ACTIVITY: The required response is the number of lines in the entries that include the word "will", with nothing added.

═══ INPUT DATA ═══

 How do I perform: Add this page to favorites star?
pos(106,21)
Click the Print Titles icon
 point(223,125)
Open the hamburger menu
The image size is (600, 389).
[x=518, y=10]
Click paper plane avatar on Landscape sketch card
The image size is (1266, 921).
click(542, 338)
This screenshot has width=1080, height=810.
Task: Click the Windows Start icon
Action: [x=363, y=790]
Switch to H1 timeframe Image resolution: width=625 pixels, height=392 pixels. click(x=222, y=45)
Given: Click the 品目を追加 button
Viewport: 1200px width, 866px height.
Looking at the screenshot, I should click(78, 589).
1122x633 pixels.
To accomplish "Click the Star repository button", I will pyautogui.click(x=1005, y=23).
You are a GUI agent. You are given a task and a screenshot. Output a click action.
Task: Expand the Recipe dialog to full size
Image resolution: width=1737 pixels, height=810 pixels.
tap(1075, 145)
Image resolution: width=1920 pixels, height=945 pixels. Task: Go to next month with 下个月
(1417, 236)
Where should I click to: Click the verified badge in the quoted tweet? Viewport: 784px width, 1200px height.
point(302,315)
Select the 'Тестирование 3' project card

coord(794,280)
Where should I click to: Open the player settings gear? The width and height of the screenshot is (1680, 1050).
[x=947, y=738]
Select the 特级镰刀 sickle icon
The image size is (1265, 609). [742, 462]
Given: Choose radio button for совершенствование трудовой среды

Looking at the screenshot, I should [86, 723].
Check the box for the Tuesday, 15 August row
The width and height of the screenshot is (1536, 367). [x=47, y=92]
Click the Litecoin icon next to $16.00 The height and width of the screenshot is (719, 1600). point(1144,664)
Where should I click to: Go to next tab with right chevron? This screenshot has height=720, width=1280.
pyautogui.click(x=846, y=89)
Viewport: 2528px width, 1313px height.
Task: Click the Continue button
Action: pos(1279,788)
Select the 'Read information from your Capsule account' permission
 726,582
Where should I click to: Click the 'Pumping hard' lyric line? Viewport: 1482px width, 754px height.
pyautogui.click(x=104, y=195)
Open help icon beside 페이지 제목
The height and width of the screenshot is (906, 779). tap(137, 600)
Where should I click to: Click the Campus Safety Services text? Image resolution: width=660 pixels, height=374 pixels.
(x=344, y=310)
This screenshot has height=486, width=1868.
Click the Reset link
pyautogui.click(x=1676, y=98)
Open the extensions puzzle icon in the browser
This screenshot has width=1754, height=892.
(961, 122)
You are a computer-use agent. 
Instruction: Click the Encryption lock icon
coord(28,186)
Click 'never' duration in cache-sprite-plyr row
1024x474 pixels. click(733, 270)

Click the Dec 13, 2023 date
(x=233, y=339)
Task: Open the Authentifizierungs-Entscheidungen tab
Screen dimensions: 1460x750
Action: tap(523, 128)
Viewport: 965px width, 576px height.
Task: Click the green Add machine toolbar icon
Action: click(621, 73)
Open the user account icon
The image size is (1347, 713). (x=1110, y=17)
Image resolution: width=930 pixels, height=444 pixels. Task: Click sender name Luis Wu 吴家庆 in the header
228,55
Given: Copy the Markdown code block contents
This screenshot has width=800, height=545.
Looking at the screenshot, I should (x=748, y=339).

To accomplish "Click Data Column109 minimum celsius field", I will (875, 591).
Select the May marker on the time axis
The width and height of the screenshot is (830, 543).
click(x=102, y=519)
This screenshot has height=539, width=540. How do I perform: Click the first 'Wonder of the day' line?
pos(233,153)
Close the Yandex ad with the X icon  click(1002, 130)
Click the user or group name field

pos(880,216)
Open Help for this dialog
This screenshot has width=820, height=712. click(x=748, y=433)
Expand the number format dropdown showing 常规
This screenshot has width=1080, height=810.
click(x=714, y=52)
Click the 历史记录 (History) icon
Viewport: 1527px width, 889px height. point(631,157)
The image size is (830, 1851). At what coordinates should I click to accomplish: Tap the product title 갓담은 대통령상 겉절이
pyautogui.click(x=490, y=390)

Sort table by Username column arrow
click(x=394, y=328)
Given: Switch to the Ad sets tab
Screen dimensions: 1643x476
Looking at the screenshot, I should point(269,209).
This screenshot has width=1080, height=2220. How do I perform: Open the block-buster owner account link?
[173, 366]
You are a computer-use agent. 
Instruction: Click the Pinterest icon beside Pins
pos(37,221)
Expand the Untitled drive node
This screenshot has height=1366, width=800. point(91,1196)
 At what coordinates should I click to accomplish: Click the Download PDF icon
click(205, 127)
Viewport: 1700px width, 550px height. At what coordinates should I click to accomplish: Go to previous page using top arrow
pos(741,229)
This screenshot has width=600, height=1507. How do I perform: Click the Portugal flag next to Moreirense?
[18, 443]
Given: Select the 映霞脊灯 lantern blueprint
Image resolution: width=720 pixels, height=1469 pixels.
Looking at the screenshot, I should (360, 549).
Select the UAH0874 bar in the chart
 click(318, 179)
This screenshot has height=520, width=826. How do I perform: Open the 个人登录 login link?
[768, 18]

═══

WRITTEN RESPONSE: 2